April 15, 2025

Ariel Wise and Christopher Crognale, both senior mechanical engineering students, recently won the 2025 NASA D.C. Space Grant Consortium’s STEM Student Research Poster Award Competition. They competed against students from other universities in the DMV, ultimately earning first place for their project titled, “Modeling Sound Attenuation in Tall Grass: A Sustainable Noise Control Strategy For Airports and Spaceports.”

The goal of their research project was to find a sustainable solution to support the commercialization of supersonic and hypersonic flight. Airports and spaceports are loud, causing health concerns for humans and disrupting wildlife. Increases in supersonic and hypersonic flight in the future will only further exacerbate these concerns, creating demand to develop sustainable solutions to combat acoustic externalities.
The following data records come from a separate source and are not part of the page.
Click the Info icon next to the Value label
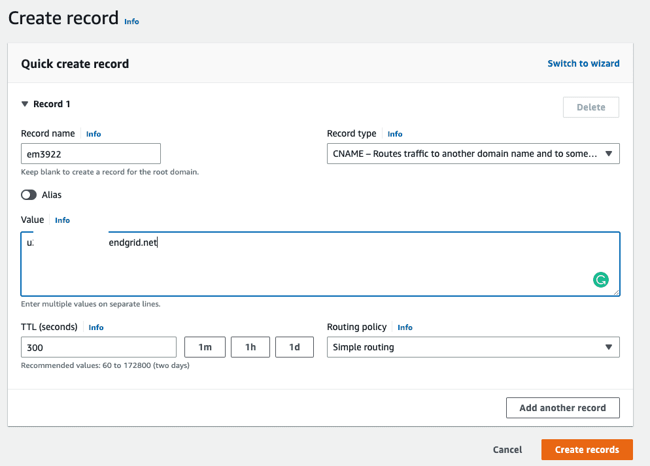The width and height of the screenshot is (650, 466). pos(62,220)
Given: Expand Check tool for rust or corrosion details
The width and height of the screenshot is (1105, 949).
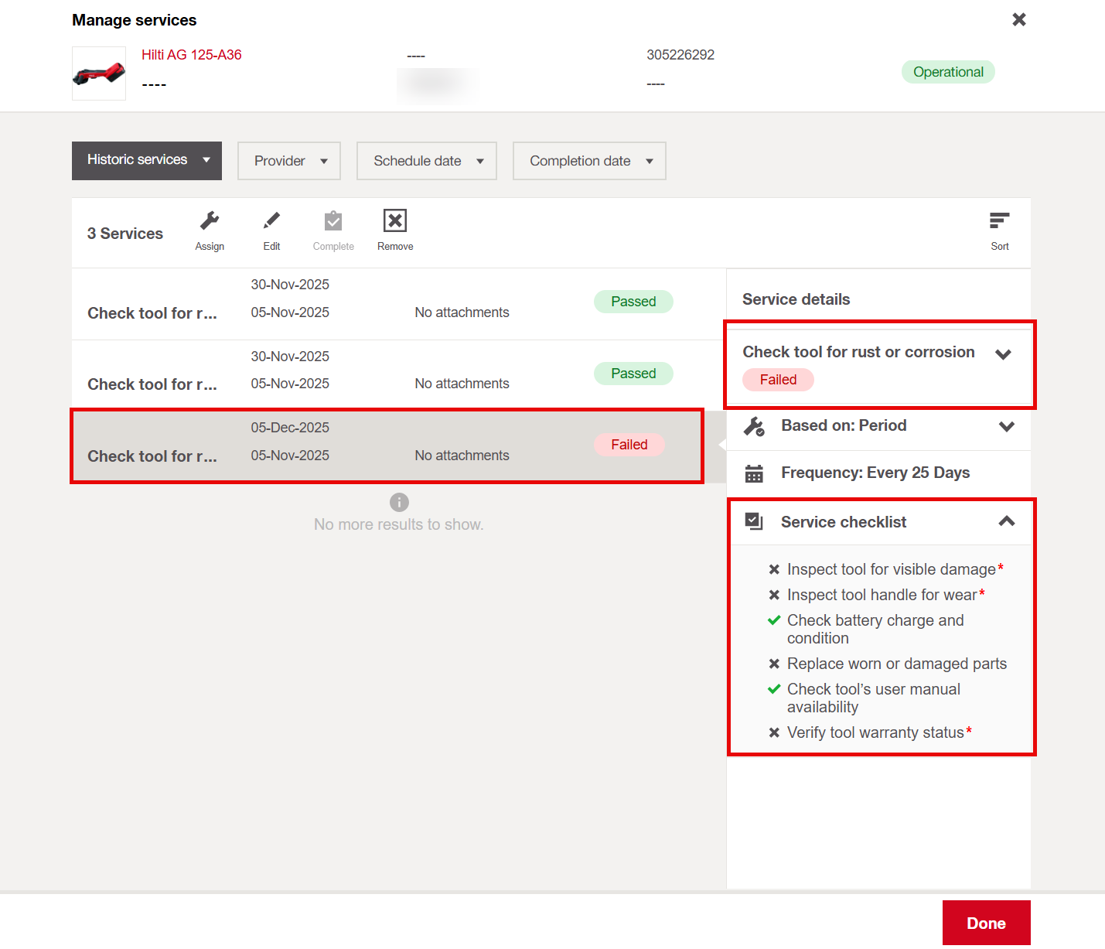Looking at the screenshot, I should [1003, 354].
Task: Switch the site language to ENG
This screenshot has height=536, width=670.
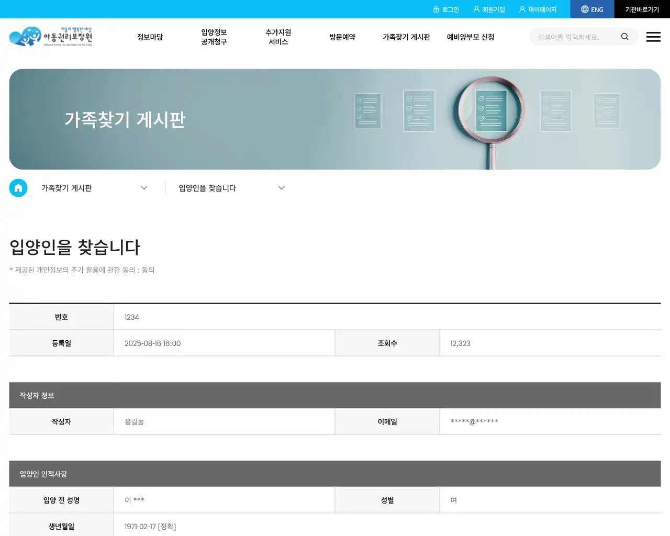Action: pos(597,9)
Wise and Crognales’s unique approach to solving this problem was through designing structures with tall vegetation, such as grass, as a substitute for traditional acoustic barriers which tend to be unsustainable over time. Their solution was modeled using 3D printed samples, specifically modeling blades of grass. These samples were placed into an impedance tube where the student gathered the acoustic properties of samples and used a numerical solver to predict the sound attenuation (dampening) introduced by the sample. Comparing plots for tall and short grass, and calculating the difference, their experiment found a reduction of 6 decibels incurred from the presence of the tall grass, effectively reducing the sound pressure by a factor of 2. Their experiment and research project provided data that shows tall grass and vegetation could be used as a sustainable and feasible method for combating acoustic noise pollution at airports and spaceports.

The students were advised by Diego Turo, Ph.D., an associate professor in the Department of Mechanical Engineering and expert in atmospheric and computational acoustics. 

Crognale said, “I am so grateful to have received this award, and I know that this recognition will only encourage Ariel and I to work harder and to learn more from our findings.” Wise shared a similar sentiment, adding, “I would like to give special thanks to Dr. Diego Turo and all the faculty members at Catholic University who have supported us along the way.”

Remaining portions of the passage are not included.